Responsible AI
Responsible AI refers to “practices” and “principles” that ensure that AI systems are “transparent” and “trustworthy” while “mitigating potential risks and negative outcomes”.
These responsible standards should be considered throughout the entire lifecycle of an AI application. This includes the initial design, development, deployment, monitoring, and evaluation phases.
Source: AWS Skill Builder
Responsible AI is not exclusive to any one form of AI. It should be considered when you are building “traditional” or “generative” AI systems.
Traditional AI
Traditional machine learning models perform tasks based on the data you provide. They can make predictions such as ranking, sentiment analysis, image classification, and more.
However, each model can perform only one task. And to successfully do it, the model needs to be carefully trained on the data. As they train, they analyze the data and look for patterns. Then these models make a prediction based on these patterns.

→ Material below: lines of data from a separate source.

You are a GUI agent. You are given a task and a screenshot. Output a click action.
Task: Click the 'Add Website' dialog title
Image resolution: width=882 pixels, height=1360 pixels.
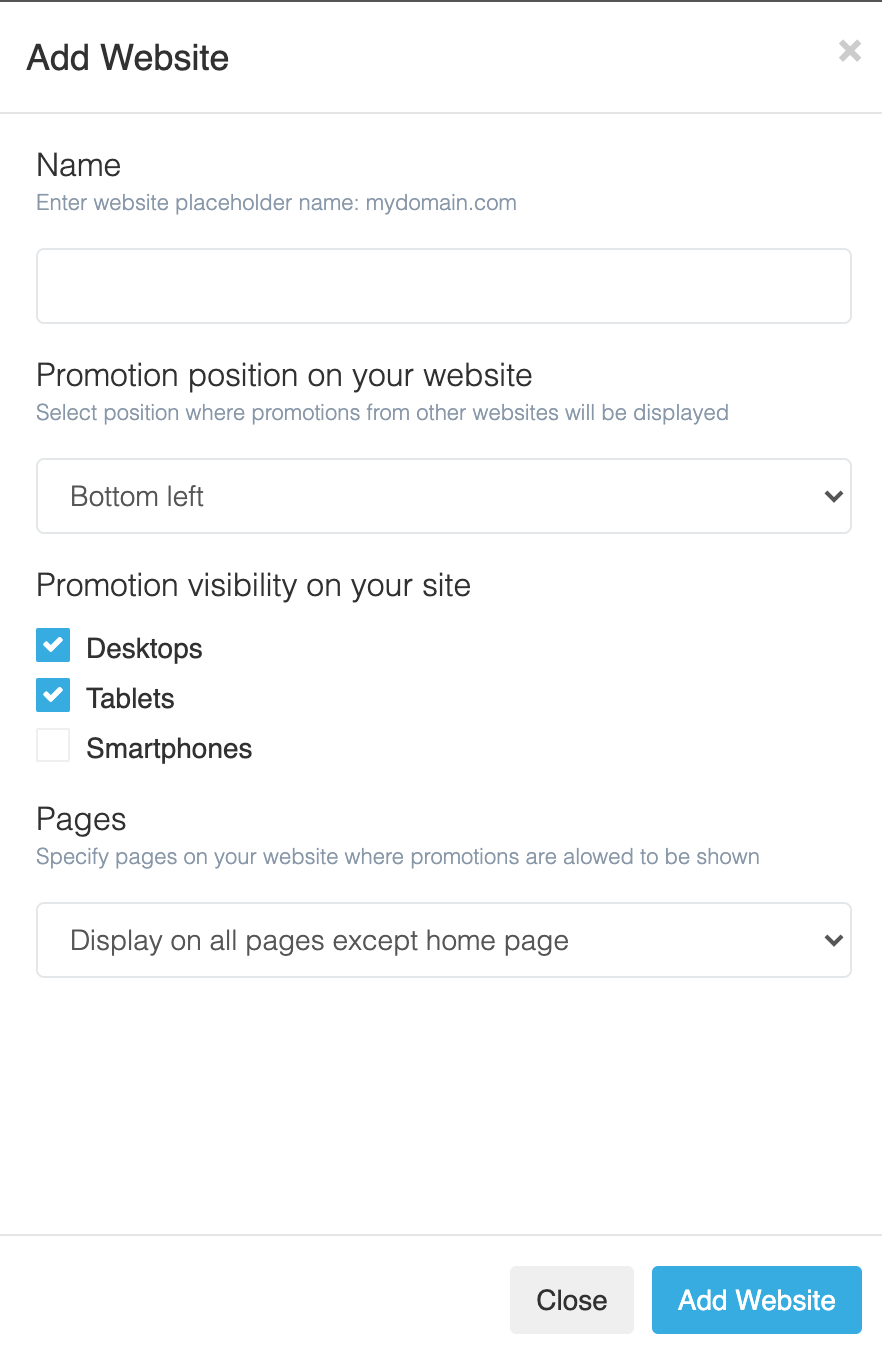tap(128, 58)
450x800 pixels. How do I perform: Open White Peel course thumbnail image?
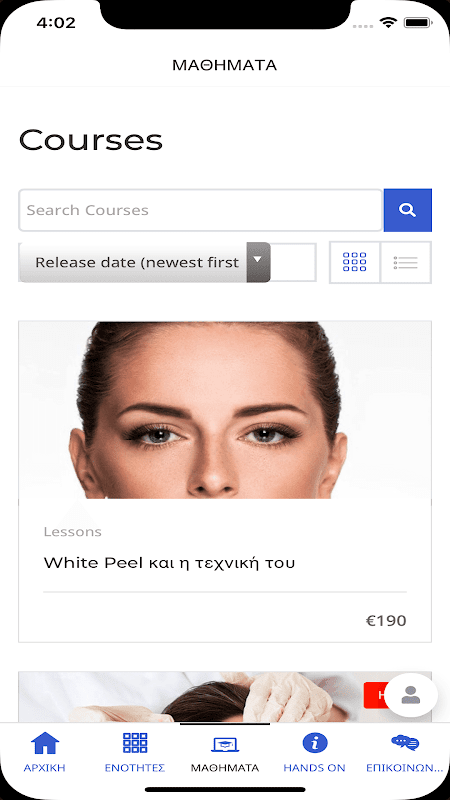pos(225,410)
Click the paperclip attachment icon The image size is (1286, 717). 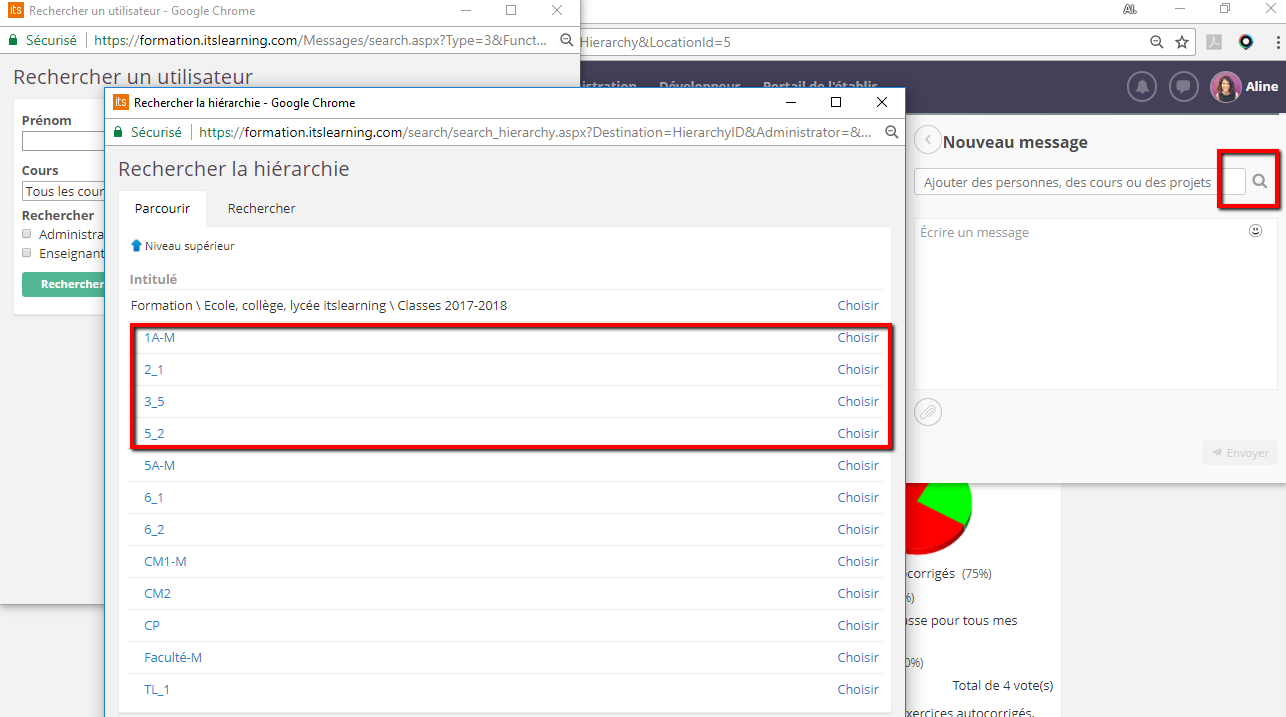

Some examples of traditional AI include recommendation engines, gaming, and voice assistance.
Generative AI
Generative artificial intelligence (generative AI) runs on “foundation models (FMs)”. These models are pre-trained on massive amounts of general domain data that is beyond your own data.
They can perform multiple tasks. Based on user input, usually in the form of text called a prompt, the model actually generates content. This content comes from learning patterns and relationships that empower the model to predict the desired outcome.
Some examples of generative AI include chatbots, code generation, and text and image generation.
Generative AI offers business value
- Creativity: Create new content and ideas, including conversations, stories, images, videos, and music.
- Productivity: Radically improve productivity across all lines of business, use cases, and industries.
- Connectivity: Connect and engage with customers and across organizations in new ways.